» Stated problem A: In the article on AI benchmarking, shorten the paragraph that begins "From MNIST to GLUE or ImageNet" while keeping its main facts.
» Stated problem B: According to the article on AI benchmarking, what other name is given to the technique used by Dynabench?
» Stated problem C: Write a continuation of the article on AI benchmarking, starting after its final sentence.

Unprecedented artificial intelligence (AI) progression depend on recurrent testing of swaths of data.
Owing to the potential to determine complex patterns in massive amounts of data, deep learning models are now becoming important tools to solve complex data science tasks like natural language processing (NLP) and image classification.
Benchmark testing: what it is
In an ever-changing world of technology, benchmark testing plays a critical role to predict how intelligent AI technology is — to detect weaknesses, and further build stronger and smarter models.
From MNIST to GLUE or ImageNet, benchmarks played a significant role to drive progress in AI research. They provide a specific target for the community to achieve, quantitative measures to compare model performance, and a common objective to exchange ideas.
However, whenever a new benchmark is introduced, it gets saturated easily. The rate at which AI is growing, it is making the existing benchmarks saturate at a rapid pace. As and when a new NLP model is developed, benchmarks tend to fall back.
Benchmarks keep saturating every two months a new NLP model is released. Though for historical reasons, these benchmarks are static. Only in recent times, we’ve noticed it is time-consuming and were expensive to collect. And to place humans and models in the loop together may not be a good idea, since these models were difficult.
Therefore, AI researchers need to spend more time while developing a new benchmark to further improve AI’s performance.
Introducing Facebook Dynabench Benchmarking
It is time to rethink how we need to benchmark machine learning models.
To address this challenge, AI researchers at Facebook released Dynabench, a platform used for data collection and benchmarking. This approach involves both humans and state-of-the-art (SOTA) AI models in a loop to develop a new dataset and detect how often these models can make a mistake when humans try to make a fool of them.
This technique is also called dynamic adversarial data collection, Dynabench can easily demonstrate how humans can fool AI. And according to Facebook, this could be a great determinant of the model’s quality as compared to the current benchmarking features.
Most often rich analytical models are difficult to develop due to multiple interactions between different job interference, application complexity, network topologies, and node components. In such a situation, a machine learning-based performance model helps. Using machine learning algorithms and methods are efficient in determining unknown interaction of the system and application by using application runs. This is where benchmarking plays a critical role to evaluate the right model to be used to bolster AI performance.
“Douwe Kiela, Facebook researcher says, reliance on faulty benchmarks stunts AI growth. You end up with a system that is better at the test than humans are but not better at the overall task. It’s very deceiving because it makes it look like we’re much further than we actually are.”

» Data extract:
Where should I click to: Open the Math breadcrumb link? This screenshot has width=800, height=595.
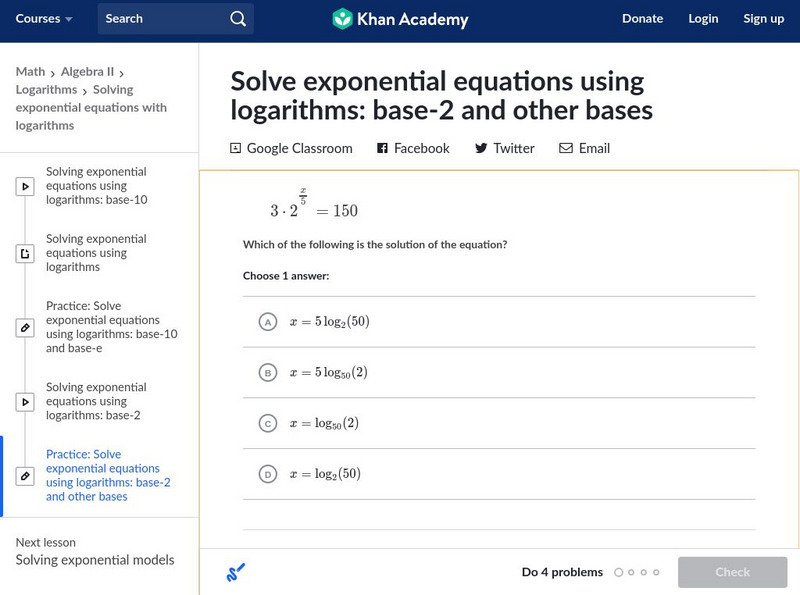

» Task result A: Benchmarks such as MNIST, GLUE, and ImageNet have driven AI research forward. They give the community a specific target, quantitative measures for comparing models, and a shared objective for exchanging ideas.

» Task result B: Dynamic adversarial data collection.

» Task result C:
As a result, the Dynabench metric will demonstrate better AI models in situations that matter most. For instance, when interacting with people who tend to react in a complex situation that cannot be reflected in a fixed set of data points.
The current static benchmark challenges:
👉 Forces the AI community to specifically put their complete focus on one specific task. Whereas, they should not be worrying about a specific metric or a task but rather how efficient the AI system is functioning while people are interacting with them.
👉 When a new benchmark is released, it shouldn’t be made too easy or too hard. This will make it likely to soon become outdated.
👉 Consist of annotation artifacts and inadvertent biases. For instance, modern machine learning algorithms are perfect tools used to exploit biases in benchmark datasets. Therefore, researchers must be careful against overfitting a specific data set.
Now is the right time to improve the way AI researchers do benchmarking.
How Facebook Dynabench Benchmarking Improves AI Models
Dynabench allows AI researchers to exactly determine how perfect NLP models are in present times. As a result, the process yields data that can be used further to train other models.
The core idea behind Dynabench is to leverage human creativity while challenging the models.
Machines are not far too close to comprehend language the way humans do. But in Dynabench, a language model can be made to classify a review for sentiment analysis. Now, the hyperboles of language can easily fool the model. Therefore, what human annotators do is, they keep adding these adversarial examples till the model cannot be fooled by humans.
In this manner, humans are in a continuous loop of every progress the machine makes, unlike traditional benchmarking.
As AI engineers, researchers, and computational linguists start using Dynabench to improve the performance of their AI models, the platform will accurately track which set of examples are fooling the models leading to irrelevant predictions.
Facebook Dynabench will improve current benchmarking practices. Therefore, making lesser mistakes and having less harmful biases.